Después recordó su niñez y la cosmovisión de sus ancestros. Además dijo que “tienen miedo a nuestra ideología, a nuestro espíritu, y porque saben que estoy diciendo la verdad”. “Nuestros territorios han sido usurpado por ustedes, por sus políticas, por los que gobiernan este país y los que gobiernan estas provincias”, recordó incluyendo a todos los partidos políticos y gobiernos de los últimos años y mencionando los negociados que existen con las mineras, hidroeléctricas y terratenientes.

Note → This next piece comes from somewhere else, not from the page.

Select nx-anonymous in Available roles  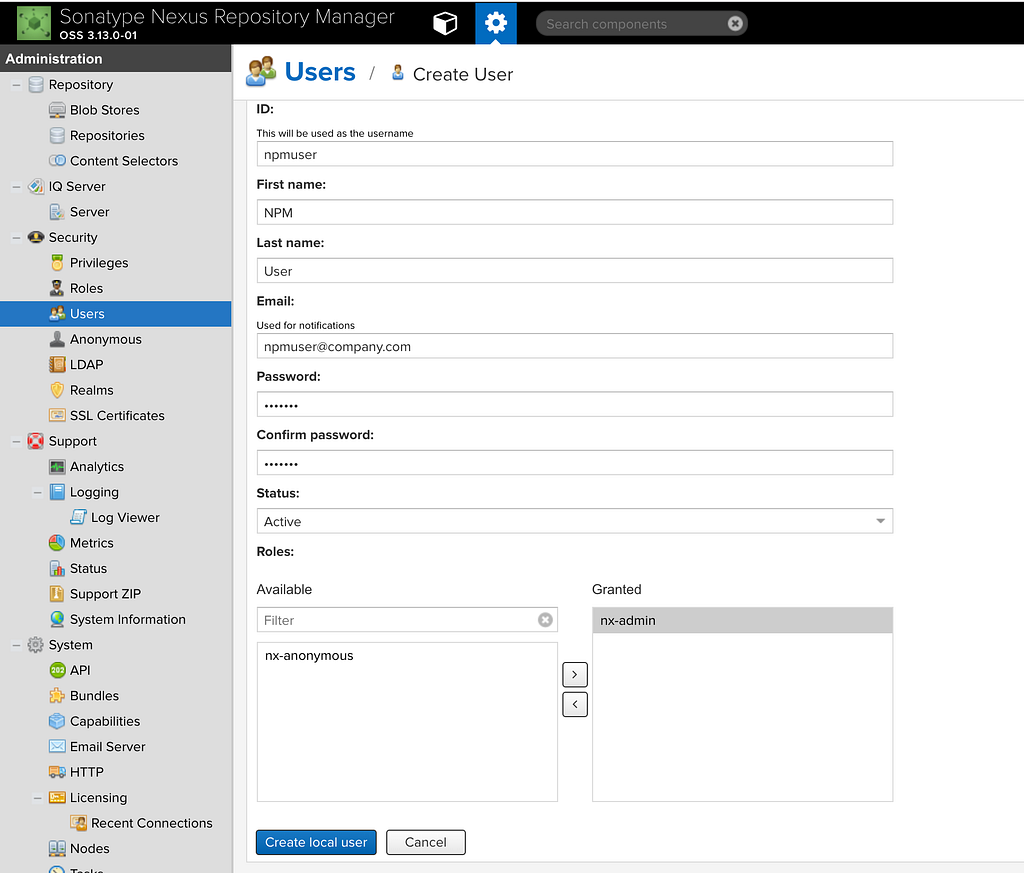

Durante la audiencia tanto la defensa del lonko, como la fiscalía, expusieron sus argumentos jurídicos a favor y en contra de la extradición. Sin embargo, Jones Huala clarificó la realidad de este, su tercer juicio de extradición, contando que a él le “revocaron la libertad condicional en Chile por una decisión política”. “Nosotros ya nos conocemos, hay conflicto político que va más allá de lo jurídico” y “si ustedes pretenden doblegarme nunca lo van a lograr”, advirtió.

Hay que recordar que la causa por la que fue pedida la extradición de Jones Huala es por el incendio de una vivienda en 2013 en la hacienda «pisu-pisue», en Valdivia, Chile. Allí se dieron varias irregularidades que se plasmaron durante el juicio. Por ejemplo, ninguno de los testigos llevados ante el estrado logró identificar al lonko en el lugar de los hechos en 2013.

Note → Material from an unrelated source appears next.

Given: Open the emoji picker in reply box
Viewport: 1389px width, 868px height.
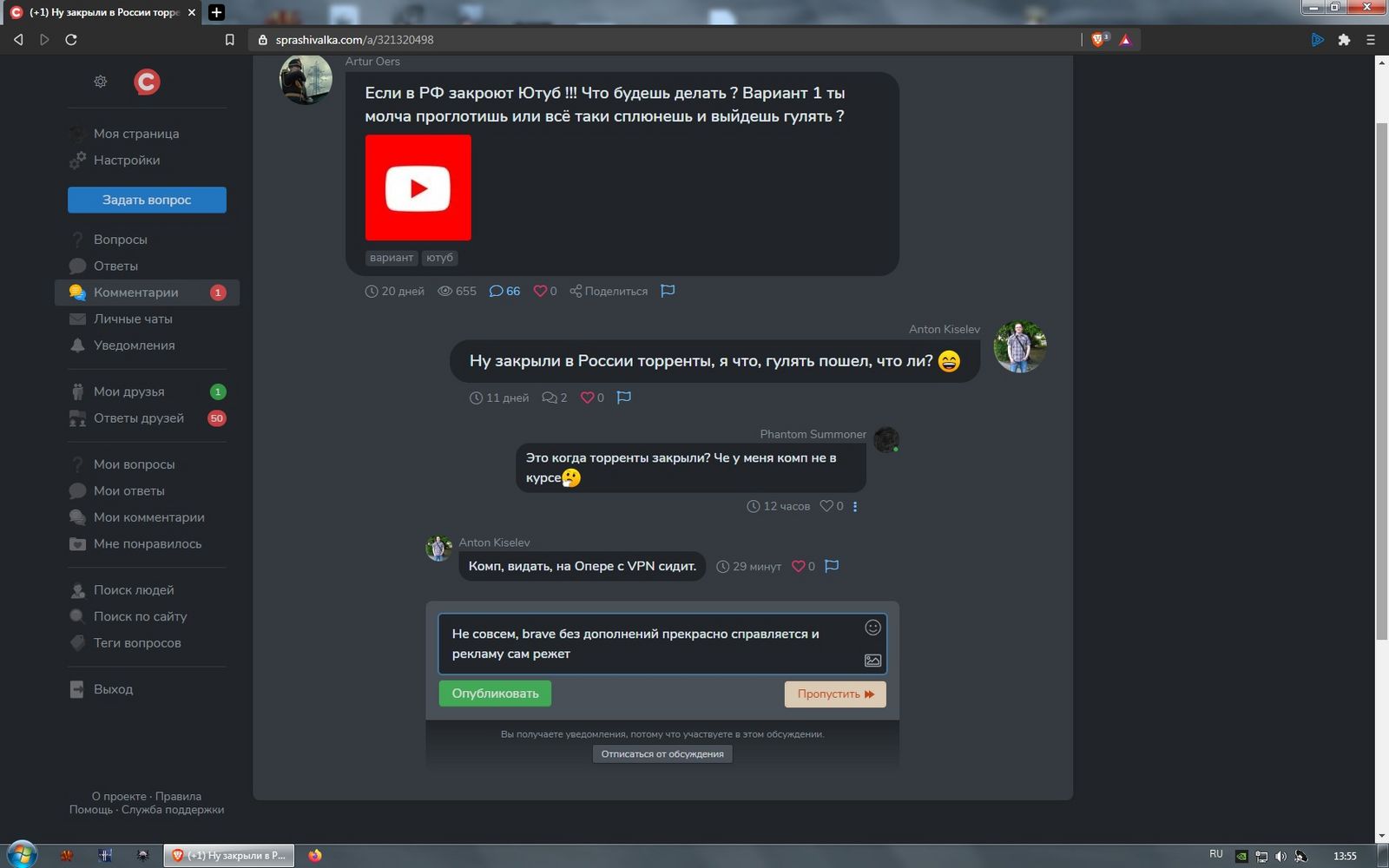Looking at the screenshot, I should tap(872, 628).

Jones Huala fue enjuiciado luego de ser extraditado de Argentina con una medida cautelar vigente a su favor del Comité de Derechos Humanos de Naciones Unidas que había requerido al Estado argentino “suspender la extradición”. Tras la condena a fines de 2018, en enero del año pasado, Jones Huala obtuvo la libertad condicional que luego fue revocada. Tras unos meses fue detenido en Argentina y se activó el pedido de extradición para que complete la condena.

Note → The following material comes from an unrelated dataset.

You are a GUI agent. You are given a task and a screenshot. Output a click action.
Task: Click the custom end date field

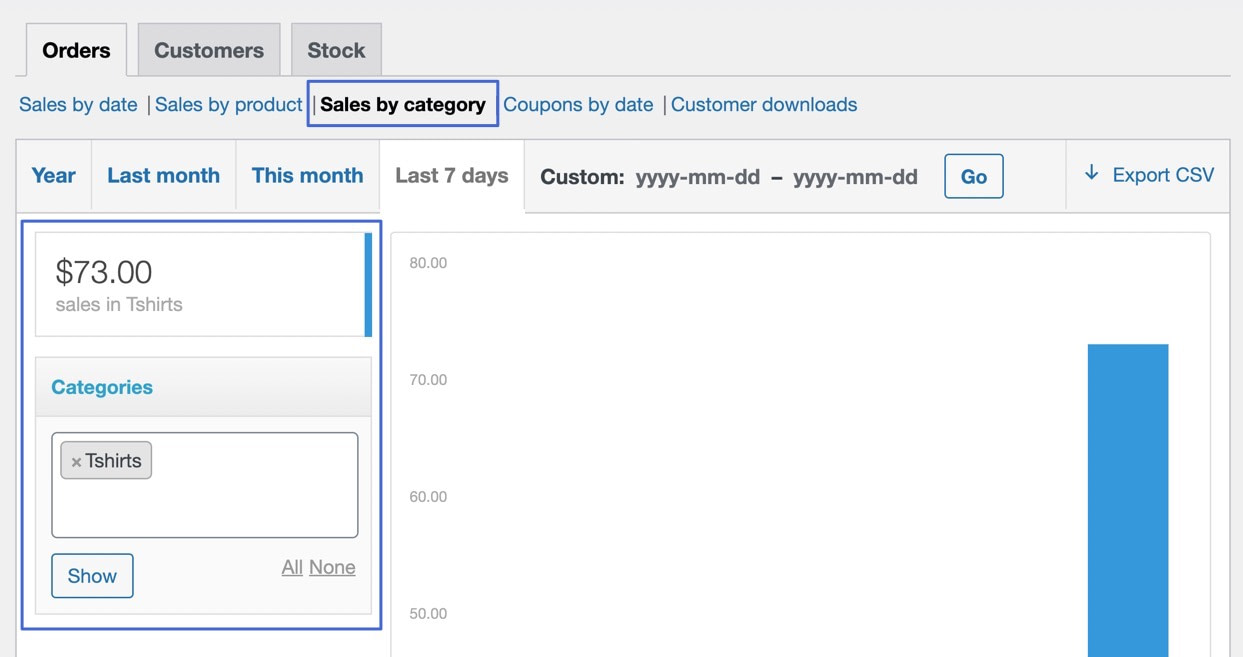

El lonko, dijo que “plata y miedo nunca tuvo” y advirtió que “si quieren terminar con nuestra lucha tendrán que fusilarnos porque nosotros no vamos a parar. Pueden torturarnos, pueden extraditarnos”. Y al juez que llevó adelante la audiencia, además de decirle “corrupto” le recordó que “tiene las manos manchadas con sangre, con la sangre de mi ´peñi` Rafel Nahuel”.

La audiencia terminó después de las palabras del lonko y se decidió un cuarto intermedio hasta el próximo 1 de agosto, día en el que se espera que el juez resuelva si es conveniente o no la extradición. Otra vez la fecha nada feliz puesto que ese día se cumplen seis años de la desaparición seguida de muerte de Santiago.